Exercise instructions — The output consists only of the lines from the one with "Processes, Data, and" through the end of the records, each printed exactly, and contains no pictures.

Data in this exercise —

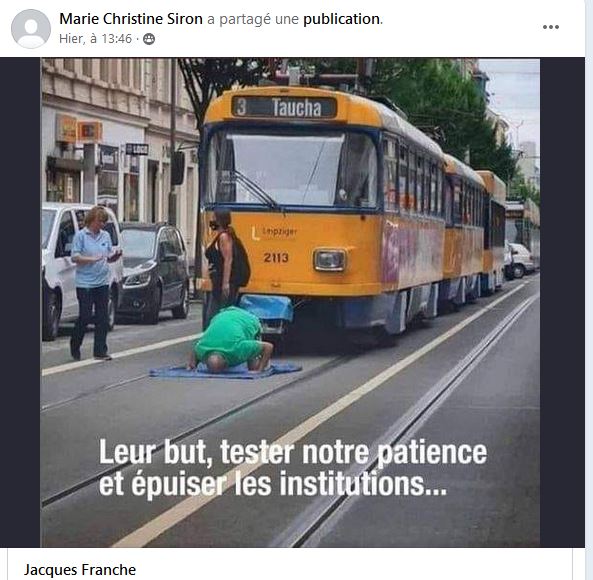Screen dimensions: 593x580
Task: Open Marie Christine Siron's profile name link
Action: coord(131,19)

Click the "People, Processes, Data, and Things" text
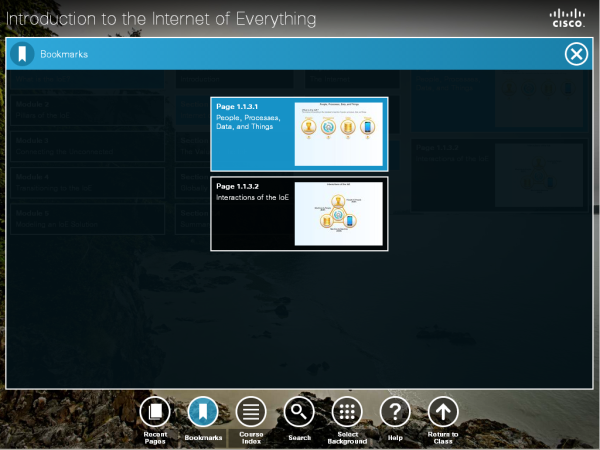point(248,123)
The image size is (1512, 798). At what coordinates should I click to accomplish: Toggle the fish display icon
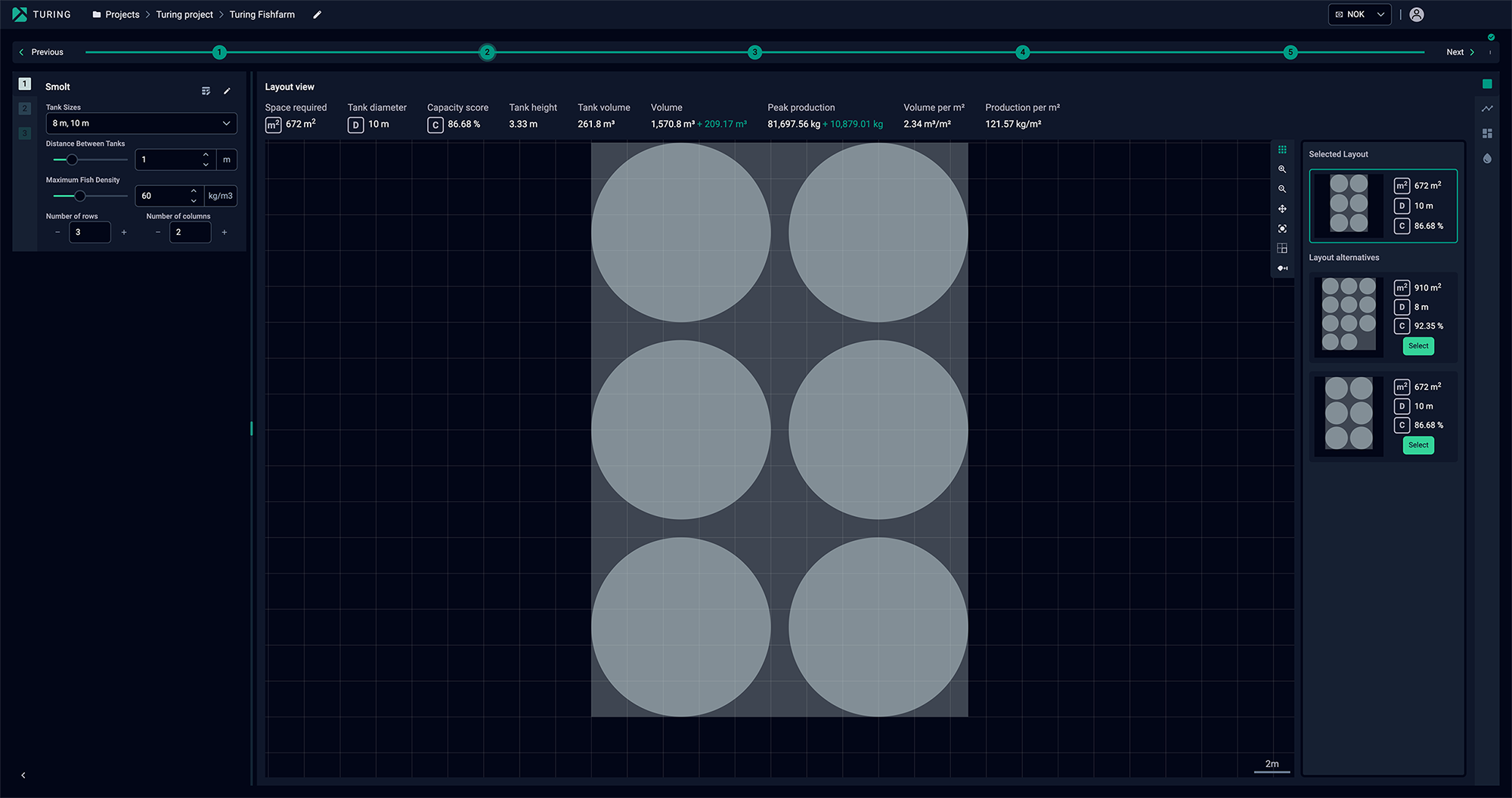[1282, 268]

Task response —
Click the "People, Processes, Data, and Things" text
point(248,123)
The image size is (1512, 798). At what coordinates should I click to accomplish: Toggle the fish display icon
[1282, 268]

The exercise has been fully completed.